Recast the lines from the one containing "Brandon Plewe (70, 595)" through the one containing "Quiz (218, 596)", inclusive, as a Markdown table with the columns Row and Line, skipping any blank lines. Leave the pictures out of your answer.

----

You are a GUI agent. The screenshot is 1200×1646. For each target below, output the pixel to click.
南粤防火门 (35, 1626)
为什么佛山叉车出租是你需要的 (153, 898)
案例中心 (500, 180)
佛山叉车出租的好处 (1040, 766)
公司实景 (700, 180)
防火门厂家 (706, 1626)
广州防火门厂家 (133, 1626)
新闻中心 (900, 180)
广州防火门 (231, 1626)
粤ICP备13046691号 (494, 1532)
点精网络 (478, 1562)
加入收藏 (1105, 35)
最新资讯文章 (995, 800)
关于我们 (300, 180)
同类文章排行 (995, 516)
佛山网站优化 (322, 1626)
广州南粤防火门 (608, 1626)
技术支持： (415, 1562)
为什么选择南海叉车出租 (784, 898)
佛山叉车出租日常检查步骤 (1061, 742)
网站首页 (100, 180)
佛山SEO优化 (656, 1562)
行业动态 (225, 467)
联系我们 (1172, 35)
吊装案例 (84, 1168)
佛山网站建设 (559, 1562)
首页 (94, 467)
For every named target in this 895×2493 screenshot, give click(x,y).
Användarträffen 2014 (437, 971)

----

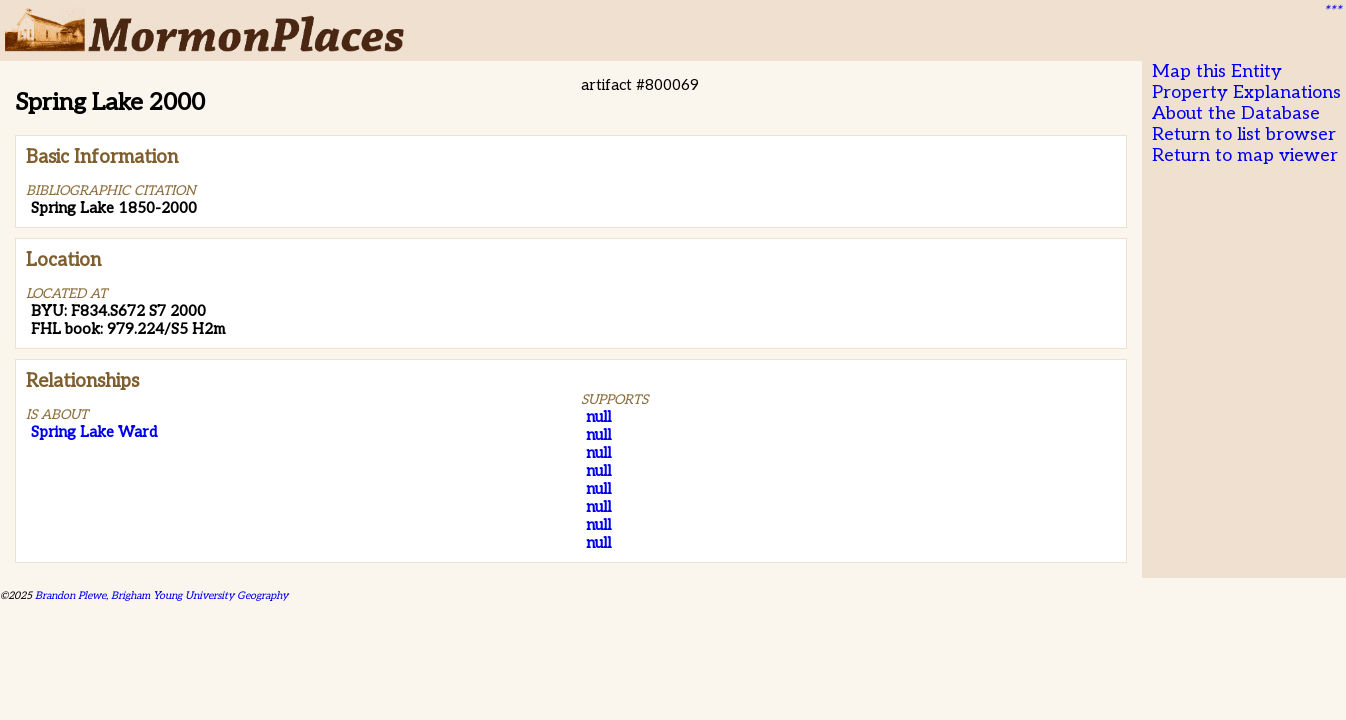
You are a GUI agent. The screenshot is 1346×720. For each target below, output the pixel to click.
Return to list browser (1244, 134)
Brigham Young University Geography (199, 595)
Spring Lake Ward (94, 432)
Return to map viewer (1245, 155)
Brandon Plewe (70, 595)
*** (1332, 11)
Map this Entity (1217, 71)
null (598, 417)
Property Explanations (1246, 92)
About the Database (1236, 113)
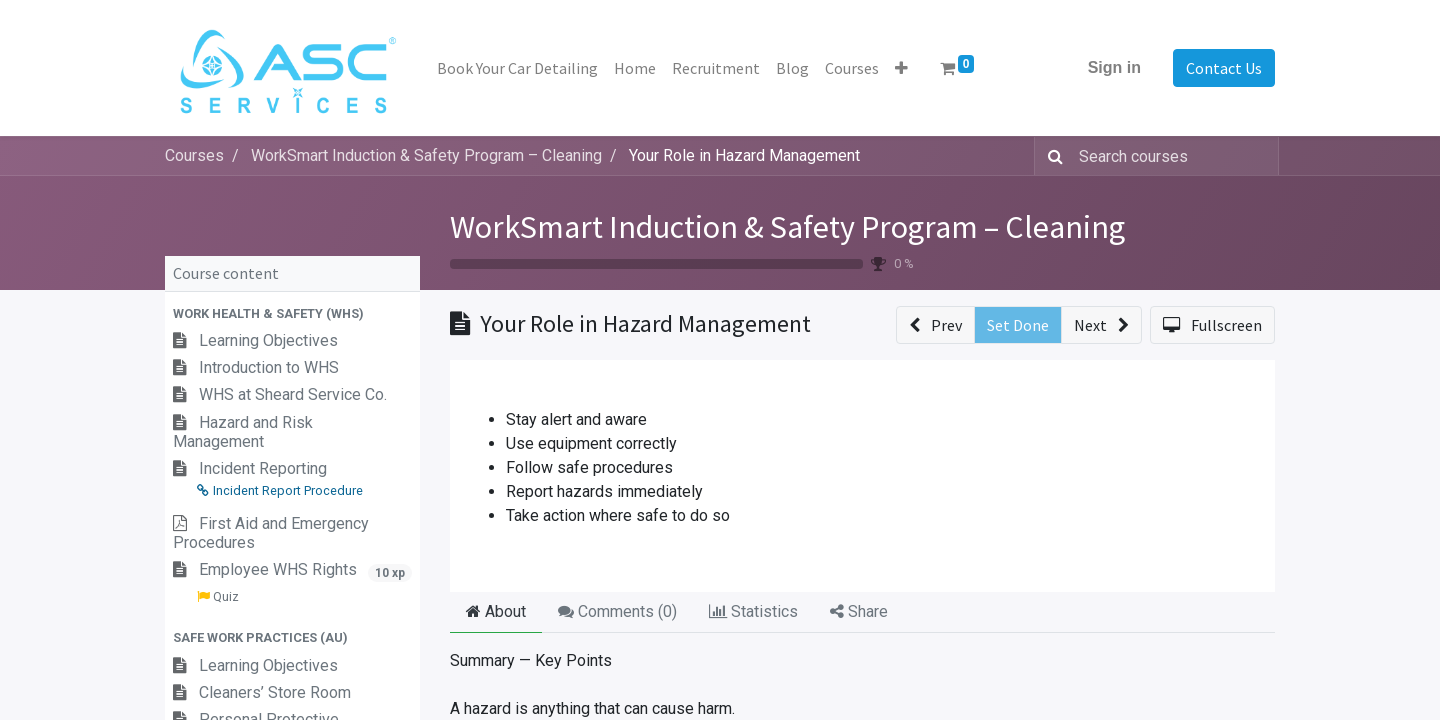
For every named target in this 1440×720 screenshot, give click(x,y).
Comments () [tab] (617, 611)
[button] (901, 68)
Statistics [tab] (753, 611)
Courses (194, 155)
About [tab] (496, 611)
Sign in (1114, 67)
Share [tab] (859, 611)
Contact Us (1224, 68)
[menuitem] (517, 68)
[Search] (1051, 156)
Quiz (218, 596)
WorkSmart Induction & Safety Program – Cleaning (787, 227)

----

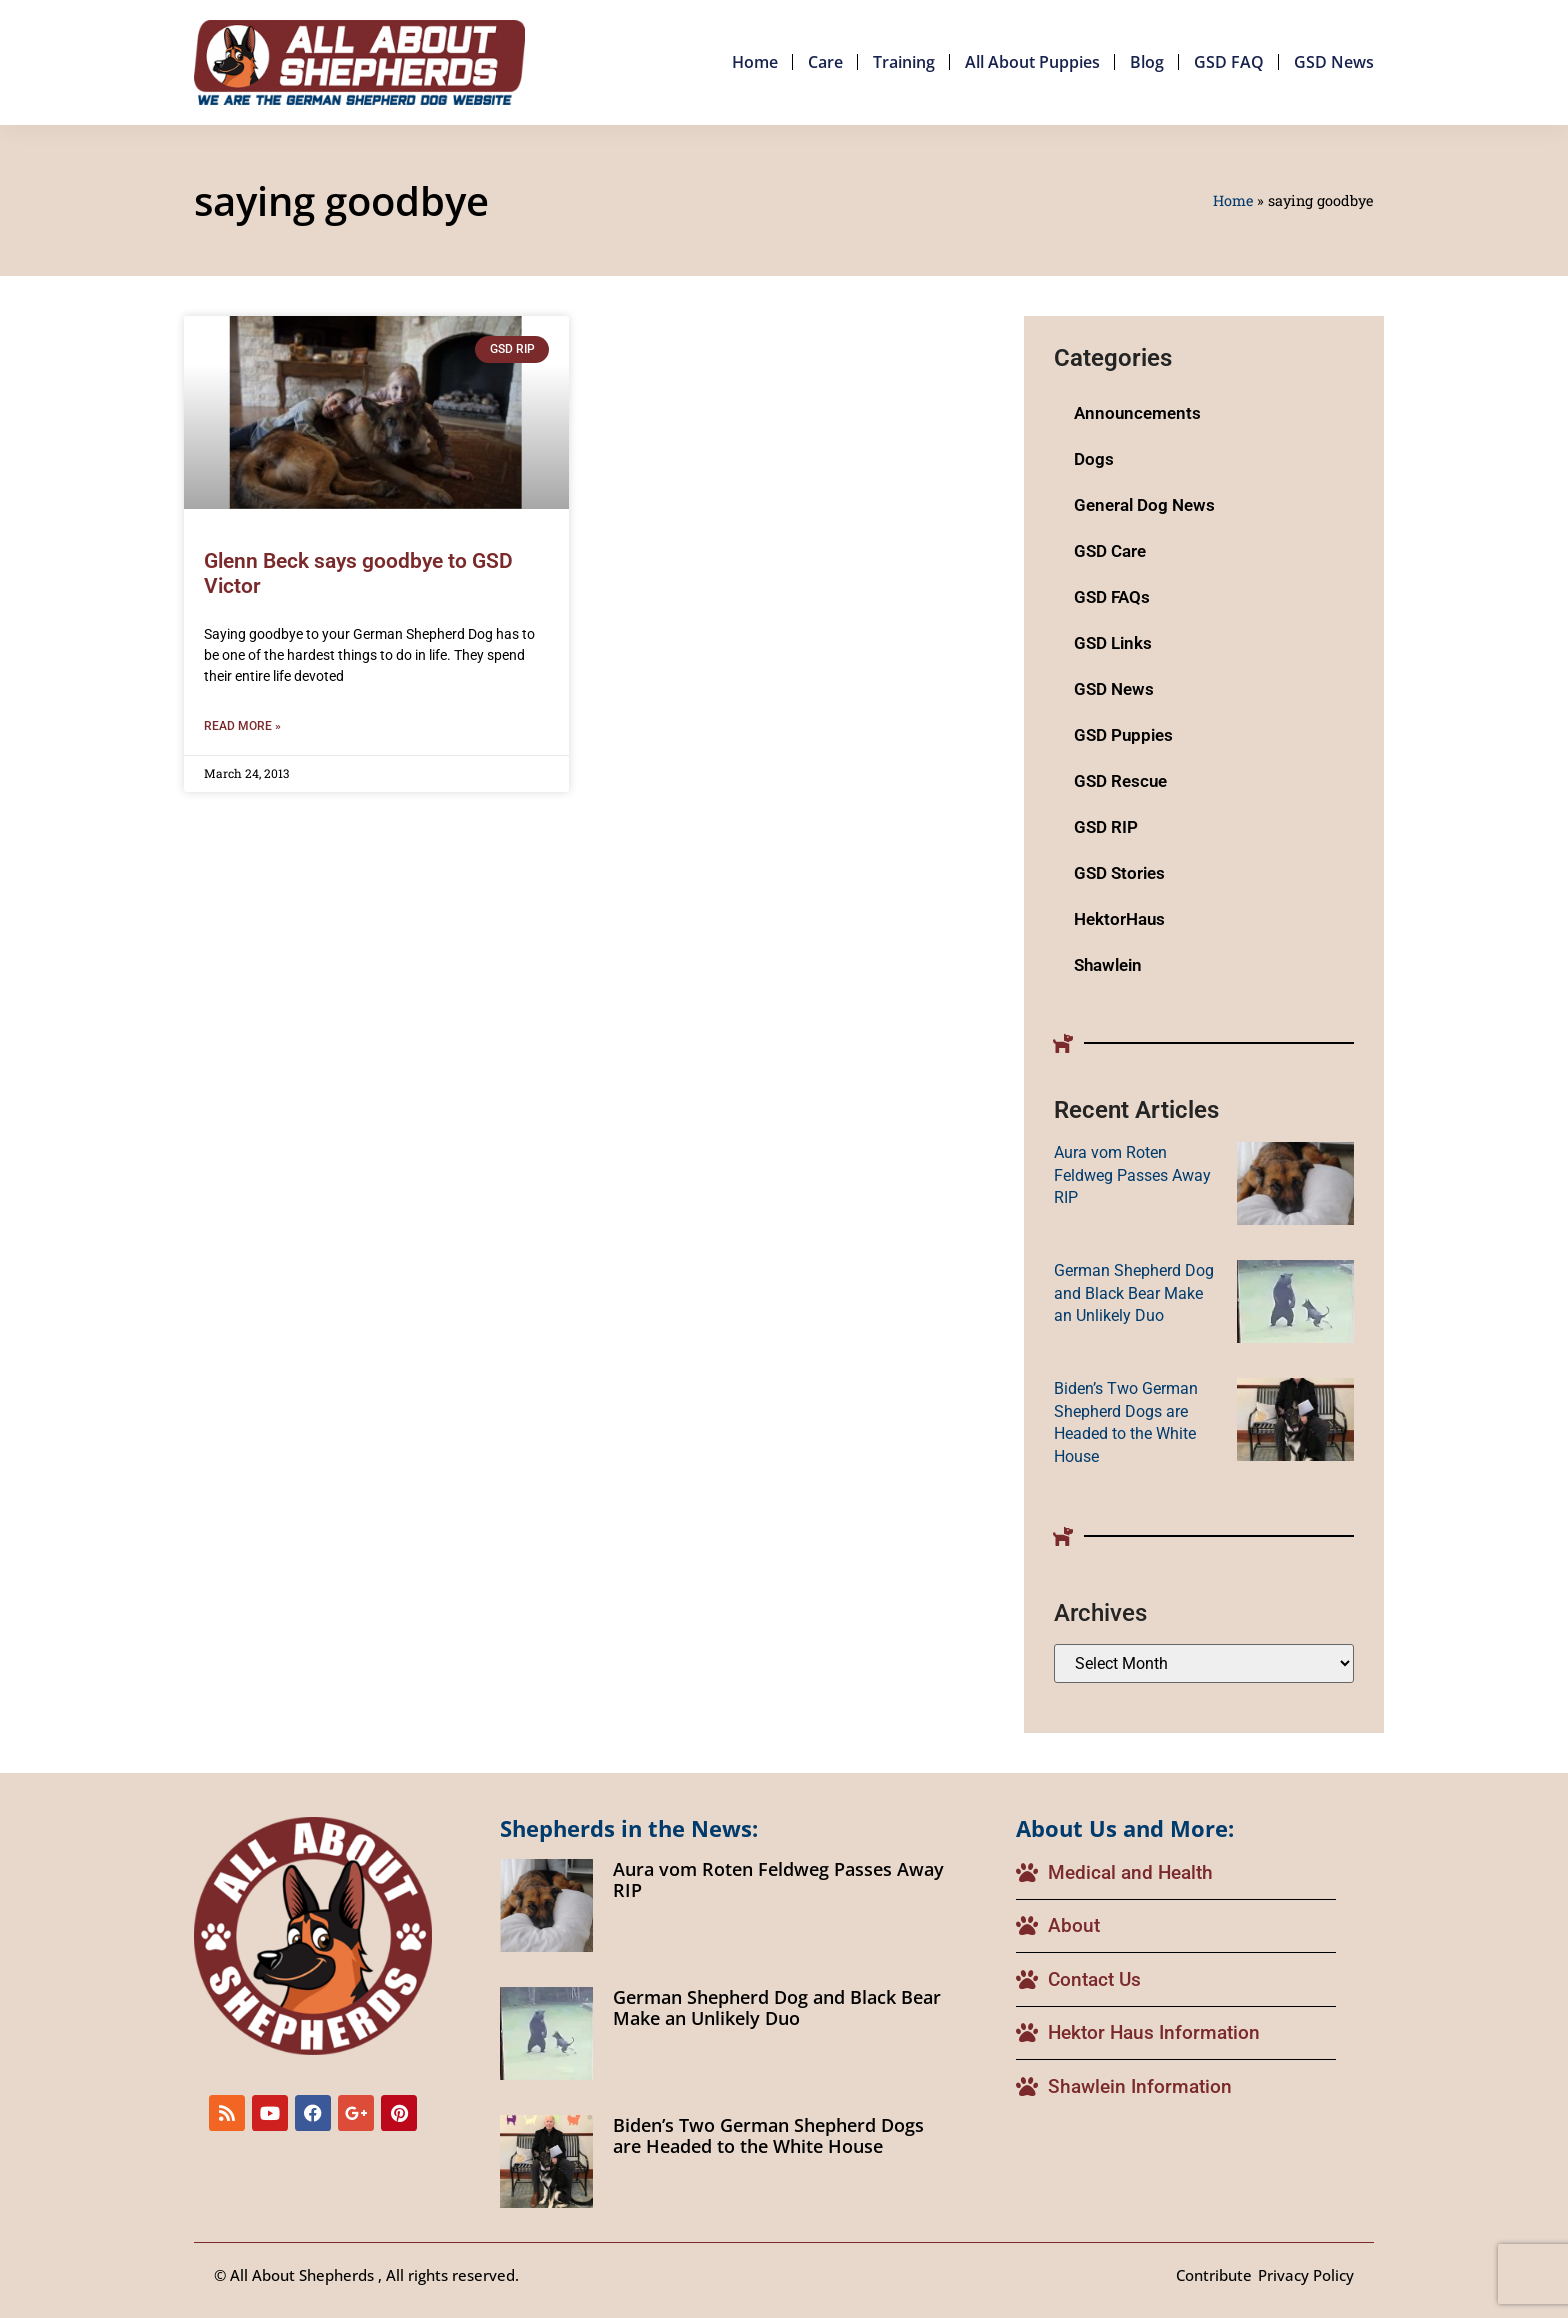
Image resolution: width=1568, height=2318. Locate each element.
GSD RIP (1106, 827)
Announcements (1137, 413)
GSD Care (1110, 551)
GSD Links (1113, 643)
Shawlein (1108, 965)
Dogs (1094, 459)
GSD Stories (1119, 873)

----

> _Result of the task_
| Row | Line |
|---|---|
| 1 | Brandon Plewe (70, 595) |
| 2 | *** (1332, 11) |
| 3 | Map this Entity (1217, 71) |
| 4 | null (598, 417) |
| 5 | Property Explanations (1246, 92) |
| 6 | About the Database (1236, 113) |
| 7 | For every named target in this 1440×720 screenshot, give click(x,y). |
| 8 | Comments () [tab] (617, 611) |
| 9 | [button] (901, 68) |
| 10 | Statistics [tab] (753, 611) |
| 11 | Courses (194, 155) |
| 12 | About [tab] (496, 611) |
| 13 | Sign in (1114, 67) |
| 14 | Share [tab] (859, 611) |
| 15 | Contact Us (1224, 68) |
| 16 | [menuitem] (517, 68) |
| 17 | [Search] (1051, 156) |
| 18 | Quiz (218, 596) |